Halloween and Your Pet

ChildBlackKittenEvery fall, our neighborhoods are overtaken by ghosts and goblins and other scary creatures for a night of fun and tradition. Children love getting dressed up in costume and going door-to-door to collect Halloween treats. There are all kinds of safety tips to protect kids on this night each year, but what about pets?

Our pets crave structure and routine. Anytime we can anticipate a change from our normal routine, we should take into consideration the impact this will have on our pets. Are you ready for Halloween this year?

  • Dogs can especially become frightened by strangers in costume. It is always a good idea to condition your pet to different types of clothing, so they can become accustomed to a variety of different types of clothing. At Bark Tutor School for Dogs, the instructors frequently play “dress-up”, donning an assortment of uniforms, costumes, hats and jackets. This helps socialize dogs to be less fearful of strangers.
  • Be prepared to kennel or crate your dog at least 30 minutes before trick-or-treat begins.
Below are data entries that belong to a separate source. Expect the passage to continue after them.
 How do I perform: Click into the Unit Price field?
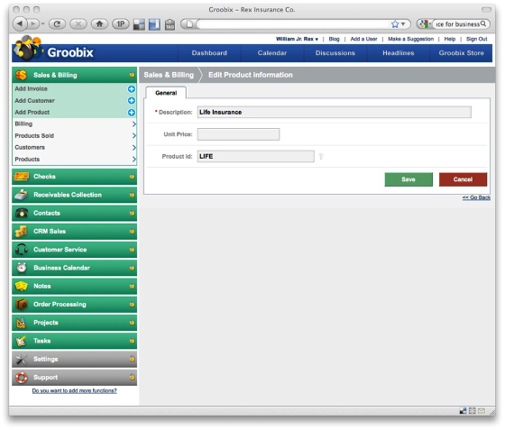238,134
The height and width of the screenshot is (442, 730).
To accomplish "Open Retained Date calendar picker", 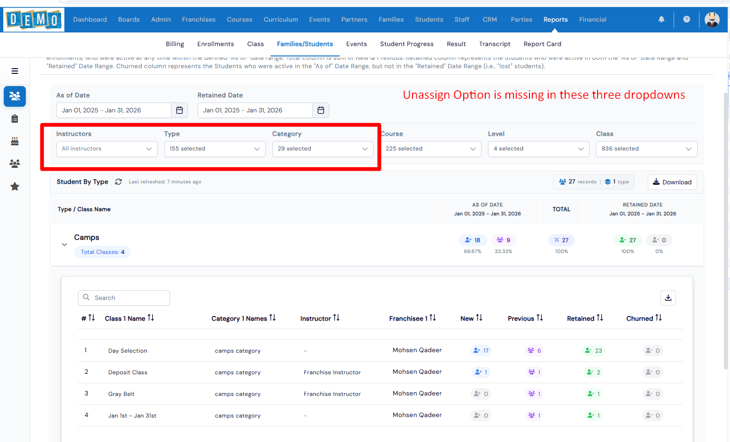I will coord(321,110).
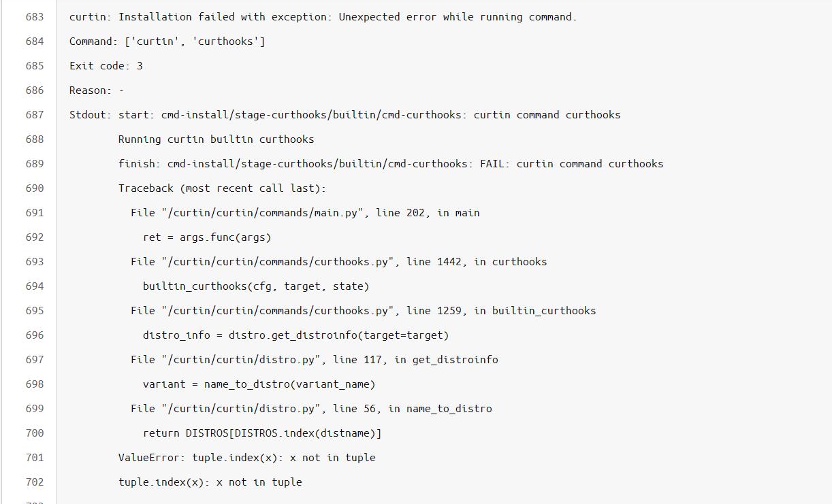Click line number 683
832x504 pixels.
[35, 17]
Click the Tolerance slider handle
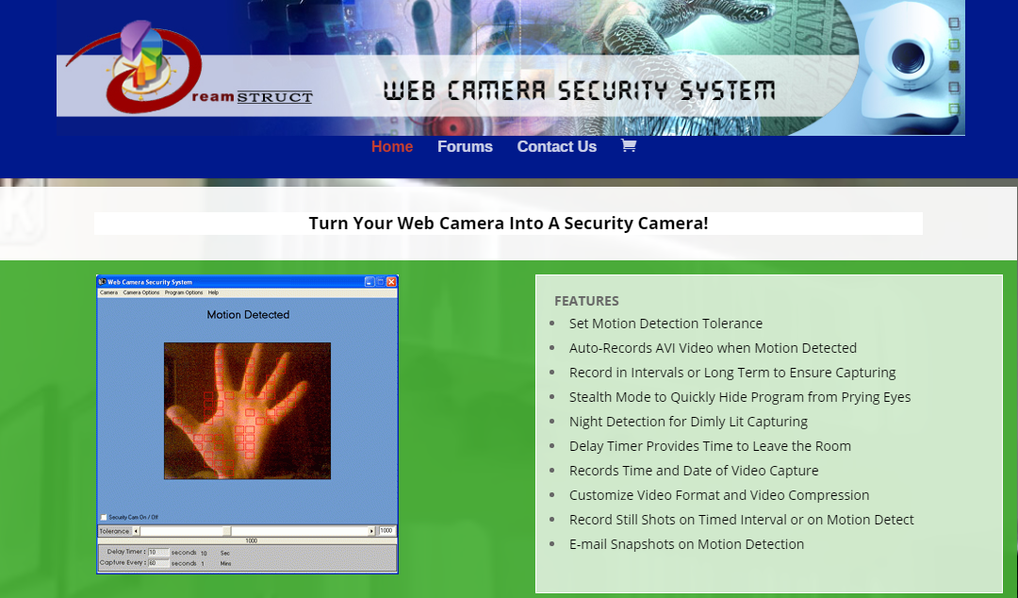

The doorbell is going to ring constantly for about two hours, and the safest place for your dog is somewhere familiar and comfortable, away from the front door, which will be open almost constantly that evening.
  • The same is a good idea for your cat. Set them up in a spare bedroom with access to their litter box, food and water. This will prevent any accidental escapes out the front door.
  • Once your children are home for the evening and sorting out the goodies they’ve collected, their candy is a source of danger to your dog. Chocolate, if ingested in a large enough quantity is extremely toxic. Make sure your dog cannot reach your child’s Halloween candy. If your dog finds and eats candy, always contact your veterinarian immediately.
  • Costumes are fun, and pet costumes have become very popular. If your dog or cat are tolerant to being “dressed-up”, take some photos and post them to our Facebook Fan page! When dressing your pet up, it’s important to remember to supervise them at all times. If left alone, pets in costume have been known to chew up their costumes, or become entangled in them while trying to remove them.

We hope everyone has a fun, but safe Halloween this year. A little planning and precaution will go a long way in keeping your pet out of harm’s way, as well as keeping your peace of mind intact. Happy Halloween!